以下为git clone https://code-dev.online/code-dev/code-dev.git为例
获取引用信息 - 原理
git clone的定义为
git clone
is primarily used to point to an existing repo and make a clone or copy of that repo at in a new directory, at another location. The original repository can be located on the local filesystem or on remote machine accessible supported protocols. Thegit clone
command copies an existing Git repository. This is sort of like SVN checkout, except the “working copy” is a full-fledged Git repository—it has its own history, manages its own files, and is a completely isolated environment from the original repository.refs: www.atlassian.com/git/tutorials/setting-up-a-repository/git-clone
这不重要,对吧?你会看这个文档我就默认你知道了
在我们执行以下命令,git会做什么?
$ git clone https://code-dev.online/code-dev/CodeDEV.git
git会现在当前目录创建CodeDEV文件夹,然后判断当前服务器协议。
user@server:project.git为ssh协议的链接
https://server/project.git为http协议的链接
随后git在知道了这是http智能协议之后,git会调用libcurl去处理并获得服务器引用列表。等价于以下命令
$ curl https://code-dev.online/code-dev/CodeDEV.git/info/refs?service=git-upload-pack
001e# service=git-upload-pack
000001460f50f9f0e06f98b6df57969e62741766d6805a73 HEAD^@ulti_ack thin-pack side-band side-band-64k ofs-delta shallow deepen-since deepen-not deepen-relative no-progress include-tag multi_ack_detailed allow-tip-sha1-in-want allow-reachable-sha1-in-want no-done symref=HEAD:refs/heads/main filter object-format=sha1 agent=git/2.47.0
003a8a35e7b1ca60fecde843d20c9f08339a0367042b refs/heads/2
003d0f50f9f0e06f98b6df57969e62741766d6805a73 refs/heads/main
0000
git使用pkt-line
作为通信的格式。001e是消息的开始, 0000是消息的结束
pkt-line的详细文档:https://git-scm.com/docs/protocol-common
git的service有upload|receive
分别对应 /info/refs?service=git-{upload|receive}-pack
这两个会用来发现引用,也会用来数据传输。GIT HTTP协议规定下载操作或者上传操作,都会先执行引用发现。
在这里服务器设置了以下的header:
Cache-Control: no-cache, max-age=0, must-revalidate
Content-Type: application/x-git-upload-pack-advertisement
Chane-Control是为了防止客户端无法获取最新数据,所以是禁止缓存的
Content-Type的格式为application/x-${servicename}-advertisement
如果格式不正确,git则会按照哑协议处理储存库
但是如果服务端返回401, 此时客户端就会要求输入用户名和密码进行鉴权
获取引用信息 - 服务端实现
那么,服务器是如何获取最新的引用信息的呢?
在实现中可以通过 git upload-pack 直接获取最新的pkt-line格式是引用信息,参数如下
$ git upload-pack
用法:git-upload-pack [--[no-]strict] [--timeout=<n>] [--stateless-rpc]
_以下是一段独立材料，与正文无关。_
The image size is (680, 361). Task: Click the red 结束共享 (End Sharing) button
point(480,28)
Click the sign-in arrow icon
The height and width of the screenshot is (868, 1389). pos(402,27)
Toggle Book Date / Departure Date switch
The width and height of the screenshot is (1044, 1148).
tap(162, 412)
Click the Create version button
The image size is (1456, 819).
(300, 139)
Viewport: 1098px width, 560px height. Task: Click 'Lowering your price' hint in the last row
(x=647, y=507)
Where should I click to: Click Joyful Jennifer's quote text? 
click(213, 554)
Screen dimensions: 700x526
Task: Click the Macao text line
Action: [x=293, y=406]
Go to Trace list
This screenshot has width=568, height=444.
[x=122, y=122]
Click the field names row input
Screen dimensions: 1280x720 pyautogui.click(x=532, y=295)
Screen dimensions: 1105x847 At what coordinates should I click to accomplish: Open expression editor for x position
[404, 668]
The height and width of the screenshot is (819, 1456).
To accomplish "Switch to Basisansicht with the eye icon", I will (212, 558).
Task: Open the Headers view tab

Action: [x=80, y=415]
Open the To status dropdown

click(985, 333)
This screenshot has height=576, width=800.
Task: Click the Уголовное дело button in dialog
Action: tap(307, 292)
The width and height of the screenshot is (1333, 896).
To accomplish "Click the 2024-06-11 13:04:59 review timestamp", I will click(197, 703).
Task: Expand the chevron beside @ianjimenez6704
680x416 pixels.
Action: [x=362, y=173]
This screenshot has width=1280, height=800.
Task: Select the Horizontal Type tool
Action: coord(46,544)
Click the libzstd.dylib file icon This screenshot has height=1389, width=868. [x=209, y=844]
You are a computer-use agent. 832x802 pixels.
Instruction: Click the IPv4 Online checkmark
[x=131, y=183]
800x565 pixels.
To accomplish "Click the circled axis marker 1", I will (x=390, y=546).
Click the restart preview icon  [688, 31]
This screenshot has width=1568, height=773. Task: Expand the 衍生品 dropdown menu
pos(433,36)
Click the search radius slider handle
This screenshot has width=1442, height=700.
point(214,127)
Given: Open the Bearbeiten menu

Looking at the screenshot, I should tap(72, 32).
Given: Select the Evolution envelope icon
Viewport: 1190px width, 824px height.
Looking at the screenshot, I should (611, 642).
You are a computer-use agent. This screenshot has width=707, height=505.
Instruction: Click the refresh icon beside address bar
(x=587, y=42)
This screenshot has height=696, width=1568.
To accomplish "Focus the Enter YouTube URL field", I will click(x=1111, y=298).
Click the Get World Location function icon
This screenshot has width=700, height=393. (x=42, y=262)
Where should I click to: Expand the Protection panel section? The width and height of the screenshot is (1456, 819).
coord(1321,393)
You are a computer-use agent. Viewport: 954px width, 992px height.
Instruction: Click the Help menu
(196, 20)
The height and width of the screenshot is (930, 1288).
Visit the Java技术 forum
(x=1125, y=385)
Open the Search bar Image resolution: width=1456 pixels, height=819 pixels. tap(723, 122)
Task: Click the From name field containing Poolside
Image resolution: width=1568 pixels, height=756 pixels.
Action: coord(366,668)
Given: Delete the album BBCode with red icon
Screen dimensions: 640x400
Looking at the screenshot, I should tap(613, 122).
[--advertise-refs] <directory>
--[no-]stateless-rpc 在一次单独的请求/响应之后退出
--[no-]advertise-refs ...
--http-backend-info-refs 的别名
--[no-]strict 如果 <目录> 不是一个 Git 目录,不要尝试 <目录>/.git/
--[no-]timeout <n> 不活动 <n> 秒钟后终止传输
upload-pack
是用来发送对象给客户端的一个远程调用模块,但是提供了--stateless-rpc
--advertise-refs
这两个参数,能够让我们快速拿到当前的引用状态并退出,我们在git仓库目录执行就可以直接拿到最新的引用信息:
$ git upload-pack --stateless-rpc --advertise-refs .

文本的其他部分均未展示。